Now, obviously the larger the bat, the larger the wings and the slower the rate of flapping, hence the fewer squeaks per second the bat can easily make. Now, the higher the frequency of sound used in echolocation the smaller the detail which the echolocation can resolve, but the shorter the range of that echolocation.

British bats are small, flap fast and usually echolocate in the 40 KHz to 60 KHz range, which lets them detect insects and navigate in tree cover. Noctule bats are bigger, echolocate at about 20KHz and typically hunt up and down woodland edges for large moths; they do so because they cannot "see" smaller insects nor can they get a good enough picture of dense cover by sound alone, so use eyesight too.
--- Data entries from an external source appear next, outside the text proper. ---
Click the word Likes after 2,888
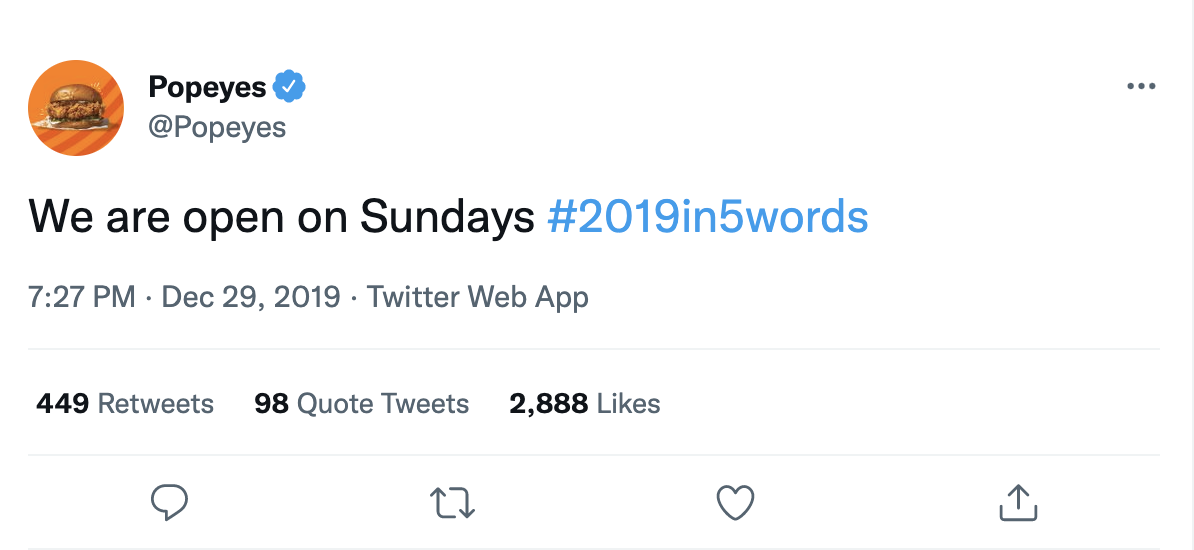The image size is (1194, 550). click(x=629, y=404)
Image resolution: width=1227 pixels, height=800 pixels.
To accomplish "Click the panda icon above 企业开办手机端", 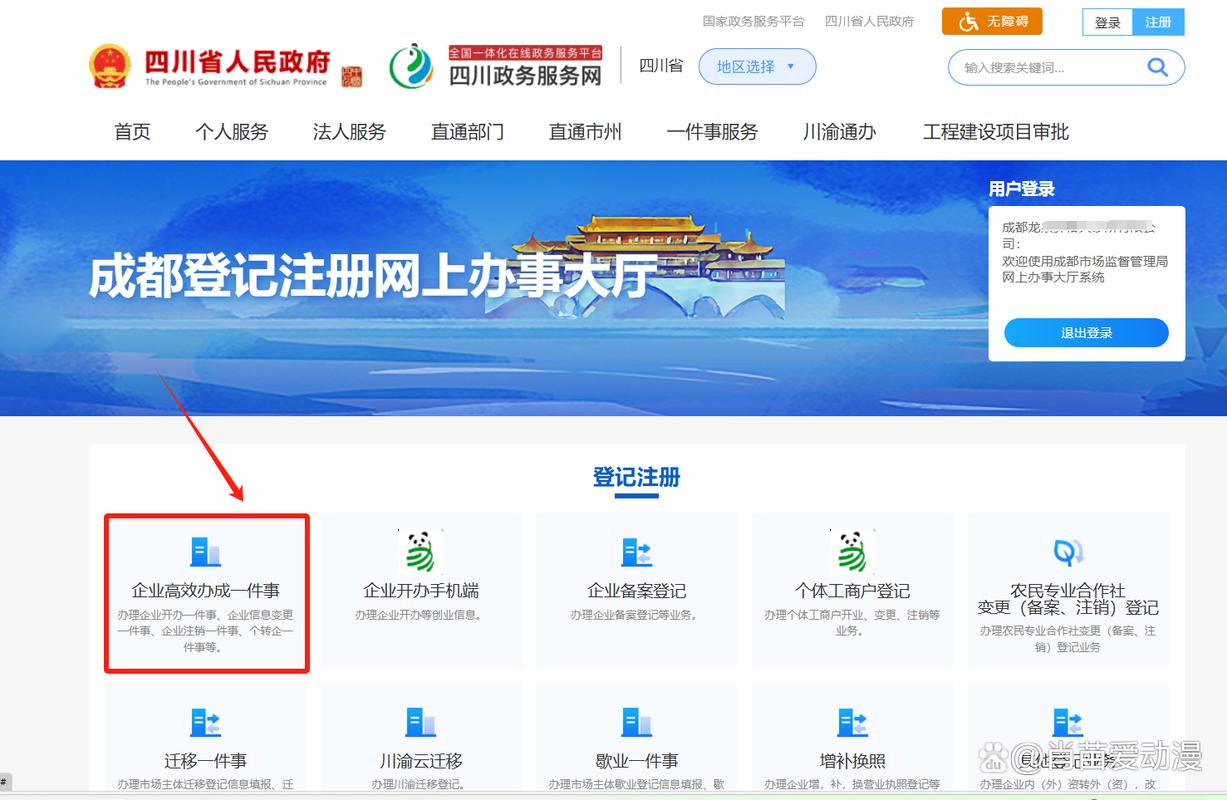I will pos(421,551).
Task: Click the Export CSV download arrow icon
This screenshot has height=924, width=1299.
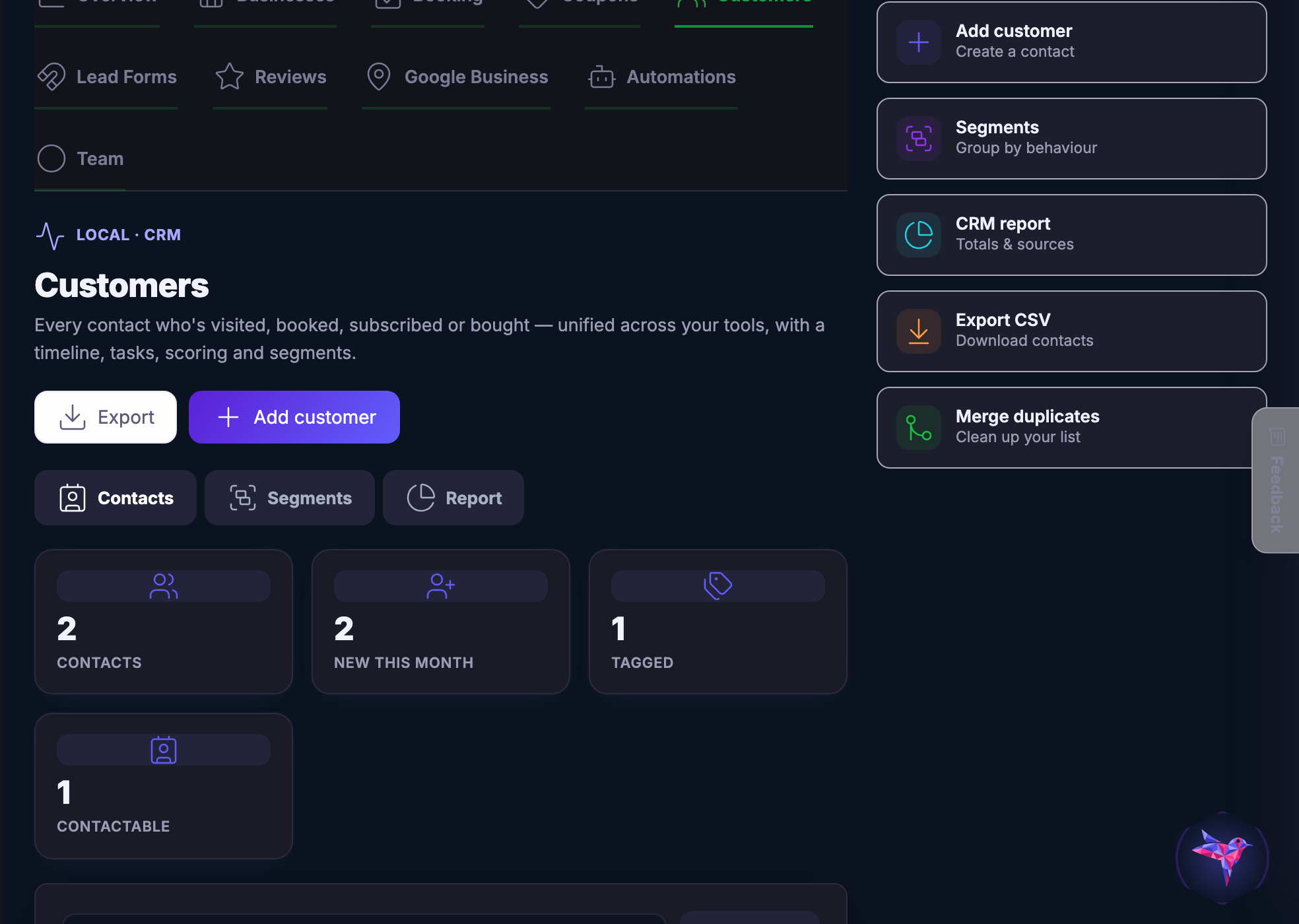Action: tap(918, 331)
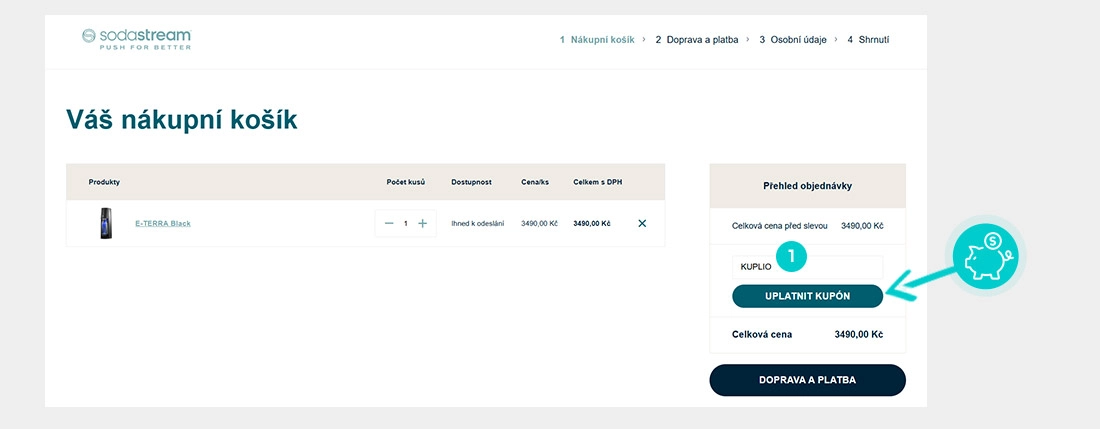Remove E-TERRA Black with the X icon
1100x429 pixels.
pos(642,224)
This putative tropical bat will therefore have the same problems greatly magnified. It won't be able to echolocate very well, simply because its squeak rate (determined by flapping rate) will be very slow, and quite insufficient to allow it to hunt in jungles. So, such a bat is forced to fly in uncluttered areas over rivers navigating by vision, and likely hunting at least partly by vision as well, although echolocating to find a fish fin projecting through the surface of still water is also possible (there are a few smaller fish-eating species which do just this) since the bat is echolocating for a clear target in uncluttered surroundings.

For further info on this, I'd recommend contacting Dr John Altringham of Leeds University.

Dale Drinnon said...

Hi there Lindsay! I suppose you KNEW I would show up.

It just so happens that when I was going through Sanderson's files, I happened to go threough Bartel's report transcript and several drafts of Sanderson's chapter. There were some pieces cut out of the final version to make reading simpler and the original took great pains to explain why the Ahool would not be an owl, and what the exact terminology about the flat forearms and the claws on the wings would mean. These were specifications about translating the exact words used in the native accounts.

Sanderson did not refer to the bat he saw as a Kongamato (which in my opinion is something else entirely different) but he said it was called Olitiau. Actually that seems to have been the locals' name for the Christian Devil, according to Heuvelmans: the natives told Sanderson he had seen the very Devil himself. No wonder they thought it best he should leave the "Bad" place where he saw the bat.

There is also a New World analogue to the Ahool, and most sources call it Kamazotz. Depictions of it can be strikingly like the Ahool's description.

Tabitca said...

Thanks for the great comments guys!
I think you are both stars.It is one of the more likely cryptids to exist I think.Unfortunately with the decimation of the forests it may already be extinct.